** Opening Material for this exercise block **

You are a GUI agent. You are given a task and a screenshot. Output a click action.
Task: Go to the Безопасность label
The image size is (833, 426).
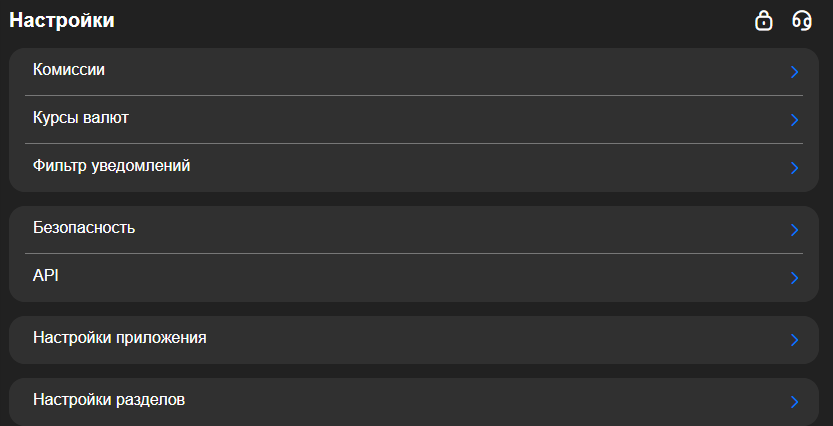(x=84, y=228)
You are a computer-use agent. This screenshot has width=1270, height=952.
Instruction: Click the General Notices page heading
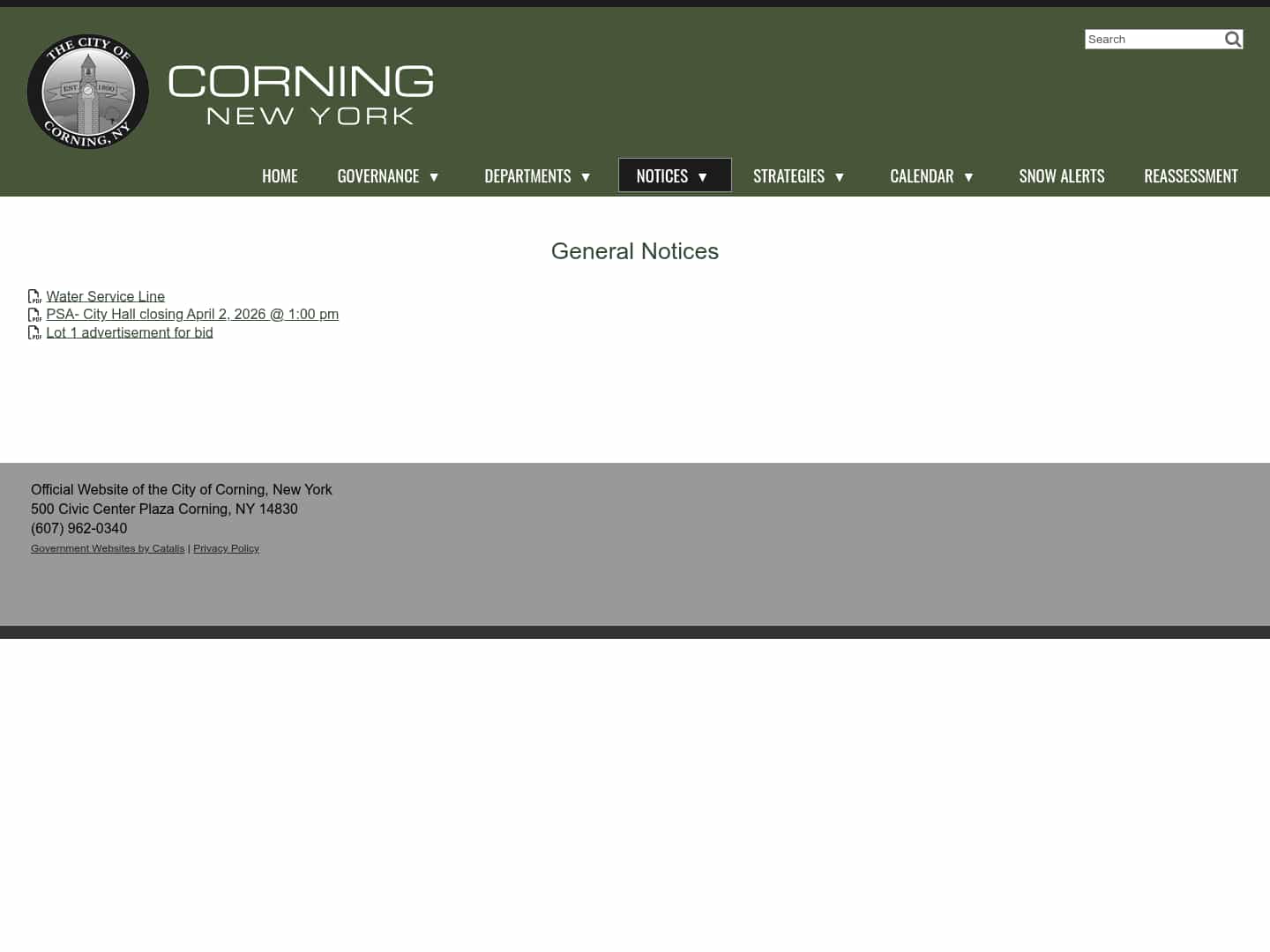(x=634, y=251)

** Closing Material for this exercise block **

#### Work to be completed
When copying, output the data exactly and leave out the pictures.

#### Exercise result
You are a GUI agent. You are given a task and a screenshot. Output a click action.
Task: Go to the Безопасность label
The image size is (833, 426).
(x=84, y=228)
You are a computer-use agent. This screenshot has width=1270, height=952.
Instruction: Click the General Notices page heading
(x=634, y=251)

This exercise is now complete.